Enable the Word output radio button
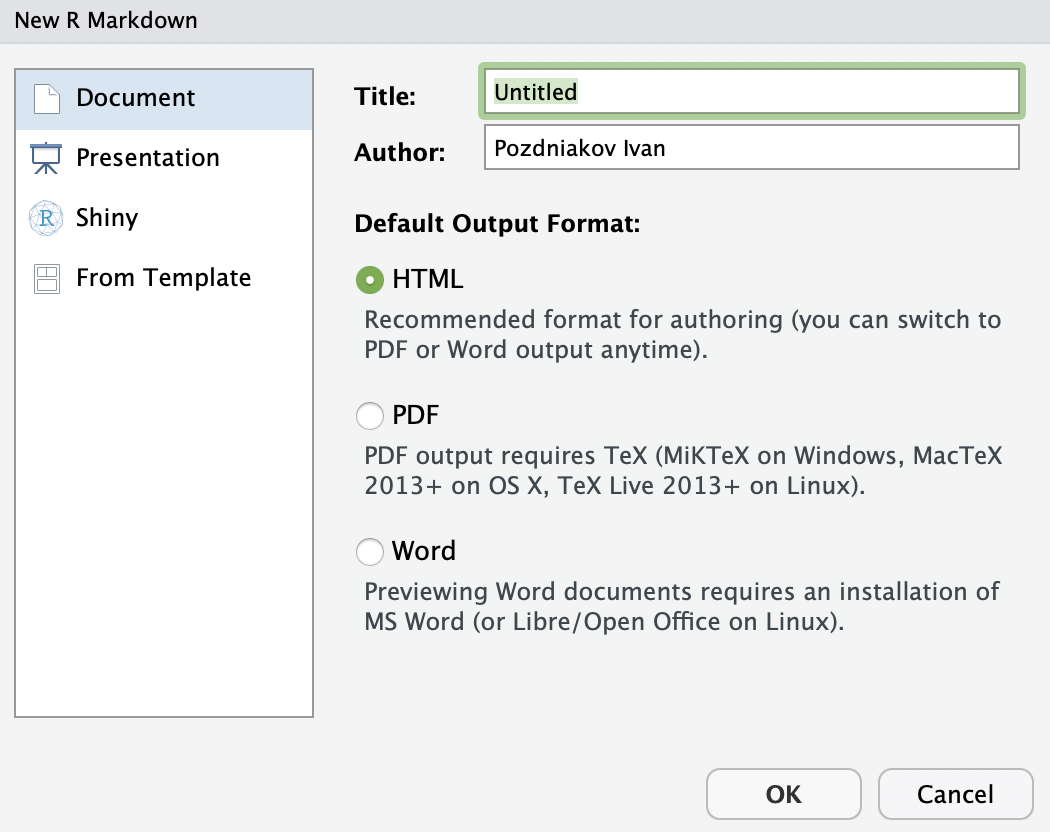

* * *

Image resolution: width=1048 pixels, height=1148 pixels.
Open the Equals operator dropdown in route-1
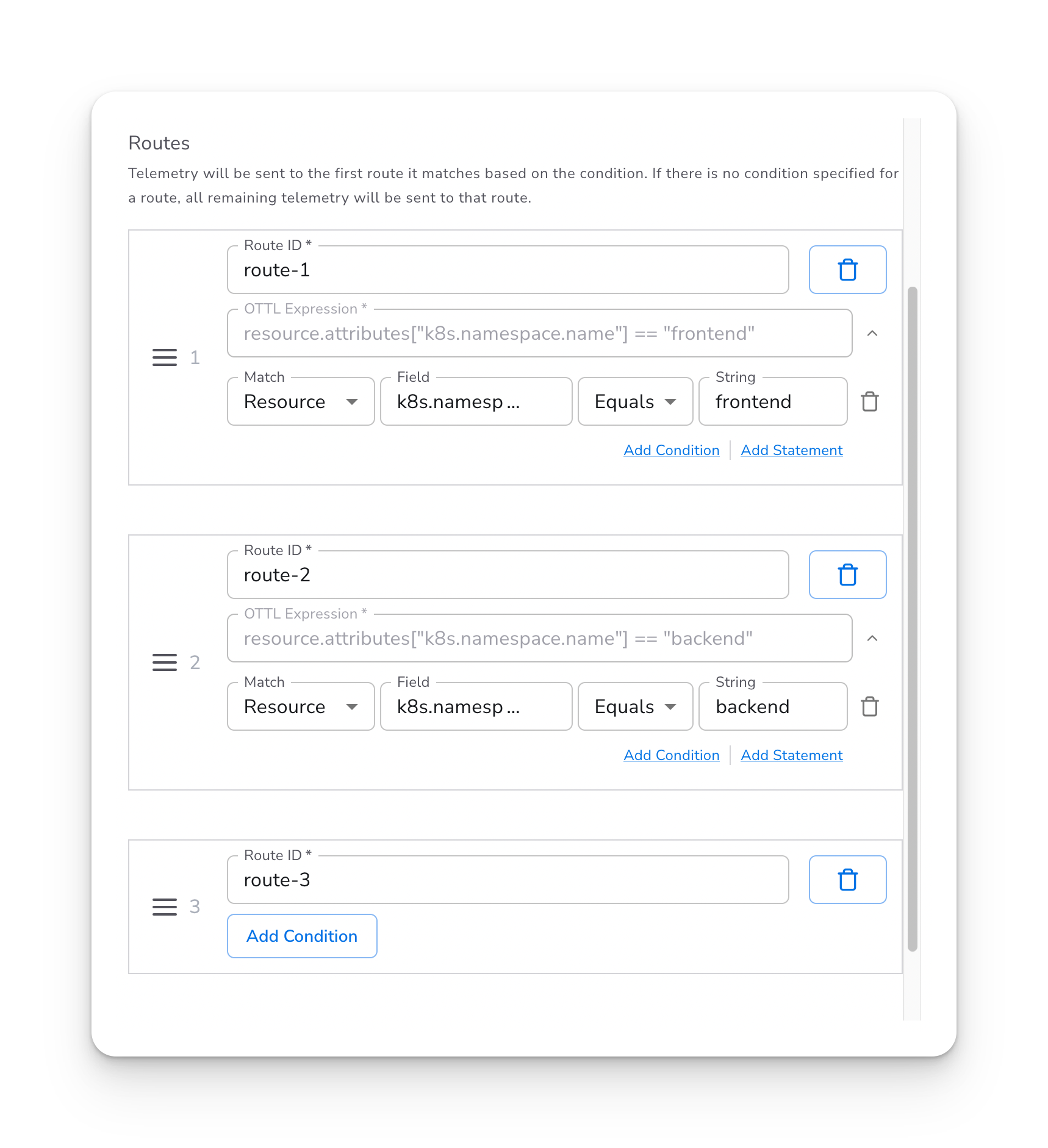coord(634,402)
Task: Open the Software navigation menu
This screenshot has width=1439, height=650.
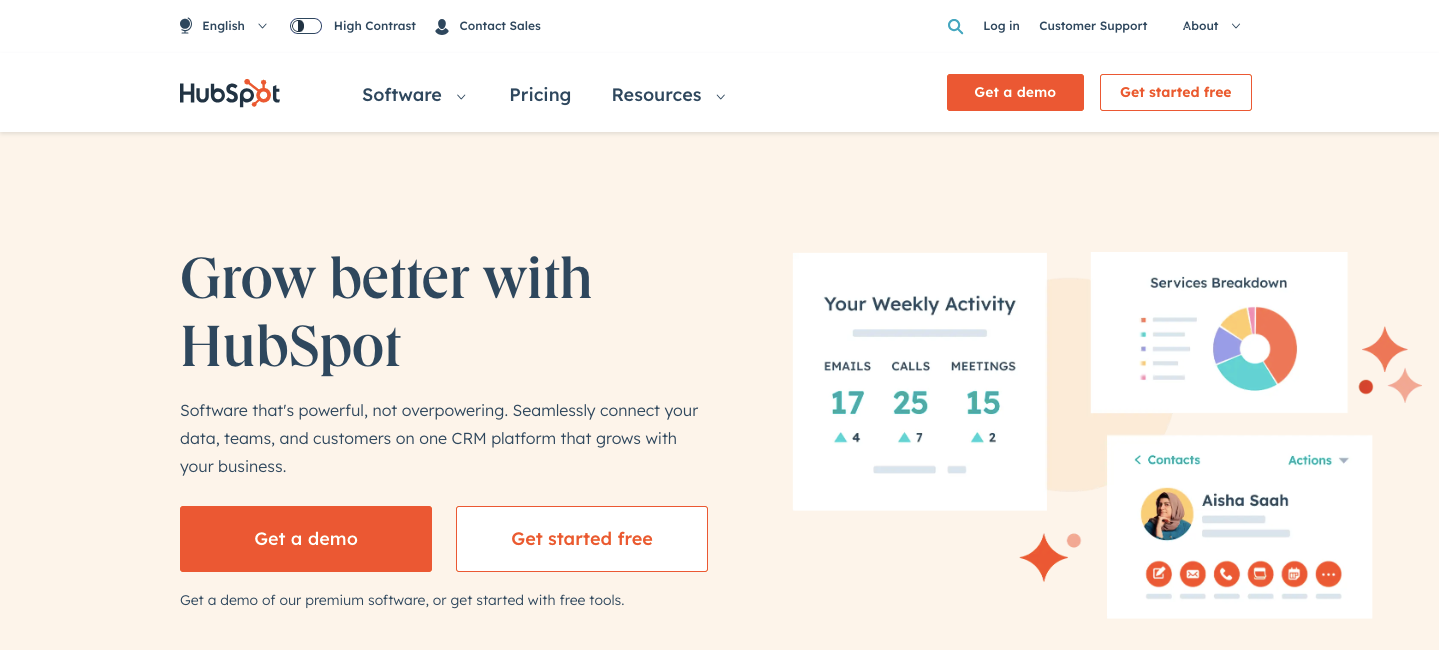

- _Task instructions_
Set apart and copy each line of the records that holds the word "width".

- _Reply_
Image resolution: width=1048 pixels, height=1148 pixels.
This screenshot has width=1439, height=650.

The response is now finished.